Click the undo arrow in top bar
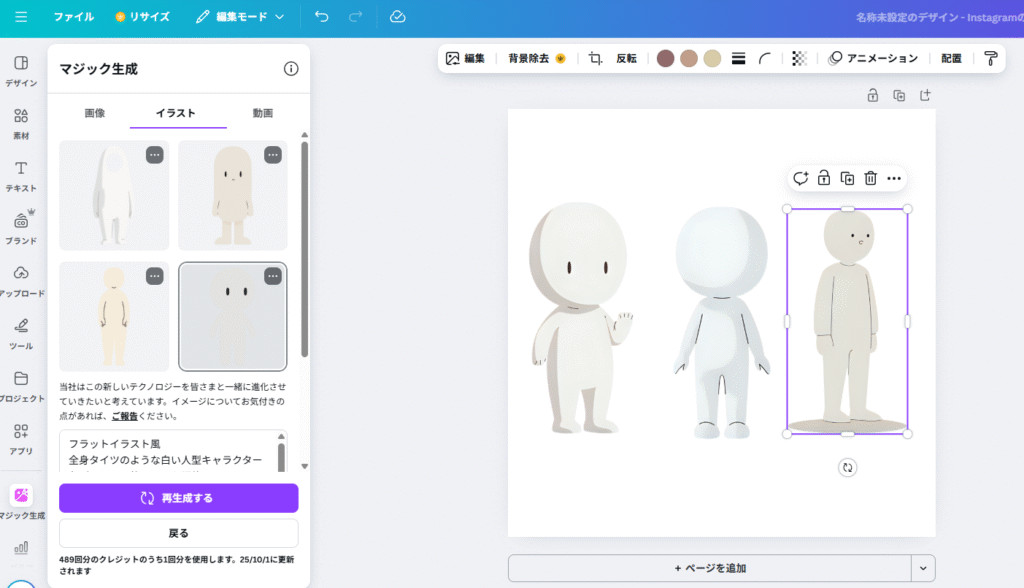pos(321,17)
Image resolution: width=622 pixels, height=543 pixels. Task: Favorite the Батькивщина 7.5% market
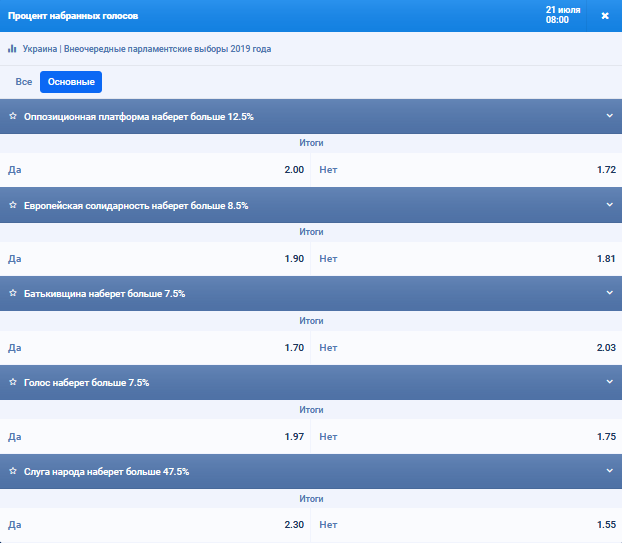(x=13, y=293)
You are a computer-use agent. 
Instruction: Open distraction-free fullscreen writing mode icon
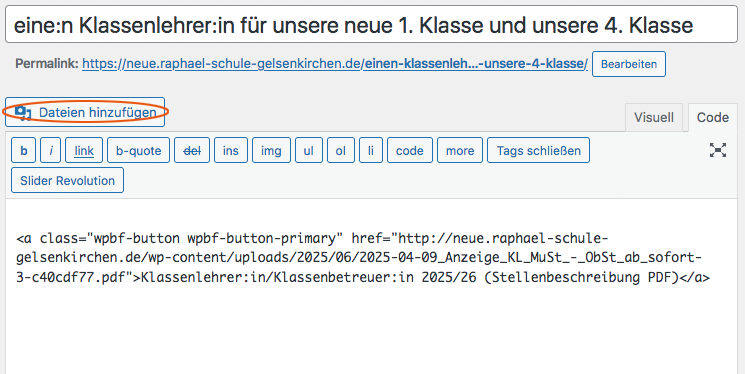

• **Ihre Aufgabe**:
Geben Sie sämtliche Zeilen der obigen Datensätze vollständig wieder und erhöhen Sie dabei jeden Zahlenwert in den Koordinaten der Antworten um 141. Lassen Sie die Bilder in Ihrer Lösung weg.

• **Gelöste Aufgabe**:
Click the undo arrow in top bar
pos(462,158)
Image resolution: width=622 pixels, height=543 pixels. Task: Favorite the Батькивщина 7.5% market
(x=154, y=434)
You are a computer-use agent. 
Instruction: Open distraction-free fullscreen writing mode icon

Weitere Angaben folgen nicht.